As old prints go, the houses in the one shown here by Samuel Palmer exert an almost archetypal power to prompt such oneiric meditations as they nestle together in a knot enveloped in deepening dusk. Their windows glimmer, reflecting glowing hearths, the feet of their inhabitants upon the fenders and smoke curling from the chimneys. As light fades, only the bellman’s gentle benediction interrupts this ‘awed still reverie [which] conjures an awareness of life’s fragile mysteries and a wistful yearning for a greater reality beyond’ (Rachel Campbell-Johnston). Considered by some to be the greatest artistic expression of Palmer’s oeuvre, this image, part of a group made late in life through the disciplined medium of etching, is credited with the rekindling of the ‘visionary spirit of his art’ (William Pressly). So acting as a portal, the old house allows the artist to ‘inhabit the universe [and] the universe to inhabit the old house’.

Yet, in the 1860s when Leonard Rowe Valpy first commissioned work from Palmer, no stipulation was made concerning houses, only an appeal to encourage the artist’s ‘inner sensibilities’. What Palmer chose to produce was a suite of watercolours and etchings inspired by John Milton’s poems ‘L’Allegro’ and ‘Il Penseroso’. He told Valpy,
‘I have often dreamed the daydream of a set of subjects from these poems’, but had previously been forced to abandon the project for fear of failing to match Milton on equal terms.

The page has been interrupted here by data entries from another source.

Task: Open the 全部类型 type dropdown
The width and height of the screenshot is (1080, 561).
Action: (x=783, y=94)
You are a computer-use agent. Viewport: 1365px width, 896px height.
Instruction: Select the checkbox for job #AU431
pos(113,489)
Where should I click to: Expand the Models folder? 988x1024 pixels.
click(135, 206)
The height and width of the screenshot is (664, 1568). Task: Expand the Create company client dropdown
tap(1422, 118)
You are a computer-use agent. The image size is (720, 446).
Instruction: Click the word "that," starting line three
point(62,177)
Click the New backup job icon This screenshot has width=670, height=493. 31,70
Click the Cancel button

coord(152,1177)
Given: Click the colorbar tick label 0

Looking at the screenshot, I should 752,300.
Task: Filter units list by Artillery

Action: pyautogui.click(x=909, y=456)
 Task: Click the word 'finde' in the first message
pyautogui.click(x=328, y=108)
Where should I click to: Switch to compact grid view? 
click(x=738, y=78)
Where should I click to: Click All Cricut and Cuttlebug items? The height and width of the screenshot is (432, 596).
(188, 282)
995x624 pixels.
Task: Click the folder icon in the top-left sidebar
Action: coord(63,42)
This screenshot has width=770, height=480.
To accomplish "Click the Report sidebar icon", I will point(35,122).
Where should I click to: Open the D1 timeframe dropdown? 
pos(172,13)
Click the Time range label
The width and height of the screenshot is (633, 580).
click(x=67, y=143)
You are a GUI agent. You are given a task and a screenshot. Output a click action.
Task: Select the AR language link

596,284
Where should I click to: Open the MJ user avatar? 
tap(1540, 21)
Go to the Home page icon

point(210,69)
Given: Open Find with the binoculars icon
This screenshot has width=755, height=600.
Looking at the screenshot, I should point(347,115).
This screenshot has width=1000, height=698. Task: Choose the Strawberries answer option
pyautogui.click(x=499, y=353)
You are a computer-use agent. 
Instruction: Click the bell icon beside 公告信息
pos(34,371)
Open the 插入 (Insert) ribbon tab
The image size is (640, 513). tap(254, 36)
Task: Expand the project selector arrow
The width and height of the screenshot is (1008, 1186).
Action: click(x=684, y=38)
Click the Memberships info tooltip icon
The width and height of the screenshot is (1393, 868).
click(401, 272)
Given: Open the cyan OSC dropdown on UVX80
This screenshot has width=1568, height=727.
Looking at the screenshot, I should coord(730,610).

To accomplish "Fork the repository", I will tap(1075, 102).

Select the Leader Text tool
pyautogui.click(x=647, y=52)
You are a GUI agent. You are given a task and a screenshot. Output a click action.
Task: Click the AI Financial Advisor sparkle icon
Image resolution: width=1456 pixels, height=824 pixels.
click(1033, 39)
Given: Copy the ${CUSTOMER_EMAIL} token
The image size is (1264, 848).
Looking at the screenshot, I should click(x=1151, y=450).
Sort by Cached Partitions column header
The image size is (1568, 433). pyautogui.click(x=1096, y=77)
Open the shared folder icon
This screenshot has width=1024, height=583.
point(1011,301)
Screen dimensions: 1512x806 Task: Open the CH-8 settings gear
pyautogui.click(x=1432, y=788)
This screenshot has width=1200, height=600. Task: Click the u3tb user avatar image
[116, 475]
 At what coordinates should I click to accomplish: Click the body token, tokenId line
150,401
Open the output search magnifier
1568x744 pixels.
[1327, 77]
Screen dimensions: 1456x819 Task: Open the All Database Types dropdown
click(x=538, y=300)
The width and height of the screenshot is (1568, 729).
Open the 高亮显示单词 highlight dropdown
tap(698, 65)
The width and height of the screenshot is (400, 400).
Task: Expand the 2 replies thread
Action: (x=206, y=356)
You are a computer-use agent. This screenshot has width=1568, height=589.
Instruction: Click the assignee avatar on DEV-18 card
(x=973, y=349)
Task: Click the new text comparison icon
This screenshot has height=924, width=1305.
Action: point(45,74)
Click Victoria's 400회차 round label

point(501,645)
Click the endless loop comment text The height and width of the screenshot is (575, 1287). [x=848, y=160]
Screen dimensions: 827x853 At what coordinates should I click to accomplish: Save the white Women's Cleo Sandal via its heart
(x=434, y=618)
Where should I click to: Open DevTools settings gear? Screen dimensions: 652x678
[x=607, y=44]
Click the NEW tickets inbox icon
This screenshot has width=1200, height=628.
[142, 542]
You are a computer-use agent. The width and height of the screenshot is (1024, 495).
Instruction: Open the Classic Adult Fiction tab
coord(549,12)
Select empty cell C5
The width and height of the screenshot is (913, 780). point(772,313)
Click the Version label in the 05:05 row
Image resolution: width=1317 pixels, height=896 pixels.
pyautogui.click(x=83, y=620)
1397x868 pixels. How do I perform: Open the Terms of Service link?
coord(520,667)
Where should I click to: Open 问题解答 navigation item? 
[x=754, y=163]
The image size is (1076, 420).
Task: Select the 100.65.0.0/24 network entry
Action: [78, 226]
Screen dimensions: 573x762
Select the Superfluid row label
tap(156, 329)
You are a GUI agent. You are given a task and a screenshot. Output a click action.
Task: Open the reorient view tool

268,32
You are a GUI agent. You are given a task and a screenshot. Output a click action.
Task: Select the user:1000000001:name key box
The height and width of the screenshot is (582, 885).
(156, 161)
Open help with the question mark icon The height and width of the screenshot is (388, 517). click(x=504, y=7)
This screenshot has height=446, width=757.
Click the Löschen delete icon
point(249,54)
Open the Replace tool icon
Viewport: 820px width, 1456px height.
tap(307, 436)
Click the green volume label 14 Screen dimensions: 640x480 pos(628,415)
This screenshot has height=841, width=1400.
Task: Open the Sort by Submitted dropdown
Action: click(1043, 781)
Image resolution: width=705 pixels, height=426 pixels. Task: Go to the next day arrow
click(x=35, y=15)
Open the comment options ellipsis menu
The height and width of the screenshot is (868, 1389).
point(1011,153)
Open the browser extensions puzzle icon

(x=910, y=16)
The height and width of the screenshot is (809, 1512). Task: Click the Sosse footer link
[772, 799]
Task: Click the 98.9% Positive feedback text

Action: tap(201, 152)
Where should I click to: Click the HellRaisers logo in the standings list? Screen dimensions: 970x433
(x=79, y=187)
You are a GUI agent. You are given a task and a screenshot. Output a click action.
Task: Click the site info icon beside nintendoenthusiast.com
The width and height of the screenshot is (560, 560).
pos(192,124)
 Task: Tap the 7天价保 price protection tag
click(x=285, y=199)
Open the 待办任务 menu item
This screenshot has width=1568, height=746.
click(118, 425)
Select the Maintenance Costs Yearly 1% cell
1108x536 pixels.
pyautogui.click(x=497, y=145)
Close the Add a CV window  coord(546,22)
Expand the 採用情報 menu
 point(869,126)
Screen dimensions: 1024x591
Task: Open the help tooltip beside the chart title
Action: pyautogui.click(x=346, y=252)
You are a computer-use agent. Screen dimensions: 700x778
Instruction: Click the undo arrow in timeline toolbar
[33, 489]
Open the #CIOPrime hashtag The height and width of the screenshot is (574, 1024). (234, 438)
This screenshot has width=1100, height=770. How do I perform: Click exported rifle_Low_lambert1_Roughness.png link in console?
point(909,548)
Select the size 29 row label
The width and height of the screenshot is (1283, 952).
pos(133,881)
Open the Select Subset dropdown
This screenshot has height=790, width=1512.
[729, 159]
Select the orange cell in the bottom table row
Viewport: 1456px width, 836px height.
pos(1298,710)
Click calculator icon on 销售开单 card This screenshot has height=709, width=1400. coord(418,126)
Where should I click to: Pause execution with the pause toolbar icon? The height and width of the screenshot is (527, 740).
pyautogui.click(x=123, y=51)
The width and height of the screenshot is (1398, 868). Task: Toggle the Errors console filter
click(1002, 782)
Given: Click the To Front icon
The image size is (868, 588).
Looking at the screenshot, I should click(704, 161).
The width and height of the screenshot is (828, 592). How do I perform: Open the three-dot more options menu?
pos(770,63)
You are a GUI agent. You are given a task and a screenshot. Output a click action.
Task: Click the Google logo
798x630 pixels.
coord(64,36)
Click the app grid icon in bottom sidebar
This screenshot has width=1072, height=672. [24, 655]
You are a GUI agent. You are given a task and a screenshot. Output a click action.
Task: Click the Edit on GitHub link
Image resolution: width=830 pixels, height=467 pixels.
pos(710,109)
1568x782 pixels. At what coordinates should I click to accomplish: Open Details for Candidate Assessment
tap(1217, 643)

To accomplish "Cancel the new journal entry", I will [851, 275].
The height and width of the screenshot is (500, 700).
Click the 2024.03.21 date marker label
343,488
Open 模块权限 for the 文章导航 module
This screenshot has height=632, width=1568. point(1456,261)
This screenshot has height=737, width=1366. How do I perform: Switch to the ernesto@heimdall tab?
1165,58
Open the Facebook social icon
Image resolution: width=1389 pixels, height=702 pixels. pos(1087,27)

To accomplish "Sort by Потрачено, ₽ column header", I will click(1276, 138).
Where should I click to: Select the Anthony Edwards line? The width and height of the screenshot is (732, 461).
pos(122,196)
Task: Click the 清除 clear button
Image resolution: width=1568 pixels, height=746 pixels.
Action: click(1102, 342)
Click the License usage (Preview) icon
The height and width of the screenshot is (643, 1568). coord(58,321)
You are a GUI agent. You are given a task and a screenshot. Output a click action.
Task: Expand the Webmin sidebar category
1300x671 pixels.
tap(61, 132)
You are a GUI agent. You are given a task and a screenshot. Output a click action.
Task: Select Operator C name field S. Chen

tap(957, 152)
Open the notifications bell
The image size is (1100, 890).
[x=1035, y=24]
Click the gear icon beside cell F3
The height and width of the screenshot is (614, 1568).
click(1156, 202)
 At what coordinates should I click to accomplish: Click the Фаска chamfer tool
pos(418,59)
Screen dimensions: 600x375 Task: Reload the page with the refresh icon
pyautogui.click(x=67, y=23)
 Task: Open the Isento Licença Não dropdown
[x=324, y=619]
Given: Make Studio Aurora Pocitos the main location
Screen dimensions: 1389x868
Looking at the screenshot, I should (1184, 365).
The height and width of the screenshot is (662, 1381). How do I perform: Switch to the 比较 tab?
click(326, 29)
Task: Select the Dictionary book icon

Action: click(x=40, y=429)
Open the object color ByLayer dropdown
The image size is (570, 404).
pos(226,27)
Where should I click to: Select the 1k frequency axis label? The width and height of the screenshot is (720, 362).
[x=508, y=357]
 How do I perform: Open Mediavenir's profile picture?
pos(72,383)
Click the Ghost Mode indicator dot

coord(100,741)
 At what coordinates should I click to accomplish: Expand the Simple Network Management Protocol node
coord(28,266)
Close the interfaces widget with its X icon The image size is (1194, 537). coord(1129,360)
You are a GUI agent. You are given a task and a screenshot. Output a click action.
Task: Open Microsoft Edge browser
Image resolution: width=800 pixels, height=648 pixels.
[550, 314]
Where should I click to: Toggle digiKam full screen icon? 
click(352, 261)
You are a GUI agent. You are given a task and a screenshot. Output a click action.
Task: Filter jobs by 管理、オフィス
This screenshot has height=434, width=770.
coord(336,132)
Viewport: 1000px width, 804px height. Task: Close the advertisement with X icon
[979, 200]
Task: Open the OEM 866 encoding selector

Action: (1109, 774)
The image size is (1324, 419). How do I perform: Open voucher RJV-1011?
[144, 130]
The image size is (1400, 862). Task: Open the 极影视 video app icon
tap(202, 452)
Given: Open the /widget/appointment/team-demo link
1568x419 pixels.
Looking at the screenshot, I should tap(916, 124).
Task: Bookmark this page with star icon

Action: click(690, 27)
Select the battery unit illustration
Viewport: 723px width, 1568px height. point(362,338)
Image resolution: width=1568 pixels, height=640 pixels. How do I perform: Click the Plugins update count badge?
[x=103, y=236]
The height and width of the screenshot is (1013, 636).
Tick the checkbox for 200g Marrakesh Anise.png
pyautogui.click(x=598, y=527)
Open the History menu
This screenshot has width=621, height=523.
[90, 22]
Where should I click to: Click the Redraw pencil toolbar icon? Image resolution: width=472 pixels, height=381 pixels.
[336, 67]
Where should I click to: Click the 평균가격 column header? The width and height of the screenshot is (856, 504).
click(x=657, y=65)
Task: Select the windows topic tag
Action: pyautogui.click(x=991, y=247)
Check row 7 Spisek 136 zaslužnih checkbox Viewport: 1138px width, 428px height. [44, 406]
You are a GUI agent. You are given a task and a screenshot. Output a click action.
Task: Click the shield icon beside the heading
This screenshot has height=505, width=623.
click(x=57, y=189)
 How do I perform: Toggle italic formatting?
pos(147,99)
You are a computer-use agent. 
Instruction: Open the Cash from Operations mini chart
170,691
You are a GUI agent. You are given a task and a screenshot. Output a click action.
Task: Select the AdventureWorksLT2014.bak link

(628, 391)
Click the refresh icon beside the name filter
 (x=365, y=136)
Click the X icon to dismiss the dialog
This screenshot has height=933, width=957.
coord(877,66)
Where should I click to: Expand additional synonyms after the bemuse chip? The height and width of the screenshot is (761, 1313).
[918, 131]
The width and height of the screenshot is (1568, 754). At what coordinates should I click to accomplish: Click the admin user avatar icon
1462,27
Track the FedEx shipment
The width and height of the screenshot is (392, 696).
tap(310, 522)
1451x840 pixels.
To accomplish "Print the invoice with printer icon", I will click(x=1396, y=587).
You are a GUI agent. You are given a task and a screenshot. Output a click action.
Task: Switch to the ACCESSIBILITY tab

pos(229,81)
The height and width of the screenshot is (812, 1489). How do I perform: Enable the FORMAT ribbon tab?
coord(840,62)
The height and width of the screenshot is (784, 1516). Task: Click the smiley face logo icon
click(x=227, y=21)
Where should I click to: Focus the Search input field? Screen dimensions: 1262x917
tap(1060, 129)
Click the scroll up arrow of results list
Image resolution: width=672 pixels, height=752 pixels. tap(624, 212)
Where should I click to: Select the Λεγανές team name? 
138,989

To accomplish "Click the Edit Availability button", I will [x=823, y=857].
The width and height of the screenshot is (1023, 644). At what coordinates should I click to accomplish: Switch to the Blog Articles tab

But since the poets speak from the ‘threshold of being’ (John Stilgoe), their poems must, by definition, assume certain house-like qualities, for they provide homes where readers and their imaginations might dwell. In Palmer’s case the poetry of Milton was as much his ancestral home as the house he was born in, as from childhood he read the poems with a devotional fervour that lasted the length of his life. Having been instilled with reverence for the poet’s verse by his nurse and cherished mother figure Mary Ward (Campbell­Johnston), he would carry her Tonson’s Pocket Milton in his pocket for more than twenty years as his preferred walking companion. In coming to know Milton’s poems by heart, their ‘images stocked his artistic imagination, [and] sonorous rhythms stirred the depths of his soul’ (Pressly). And by living in and through these poems he finally achieved his ‘fain hope’ to create a body of work worthy of Milton, that would ‘live when I am with the fallen leaves’ (Palmer).

This article is taken from PN Review 280, Volume 51 Number 2, November - December 2024.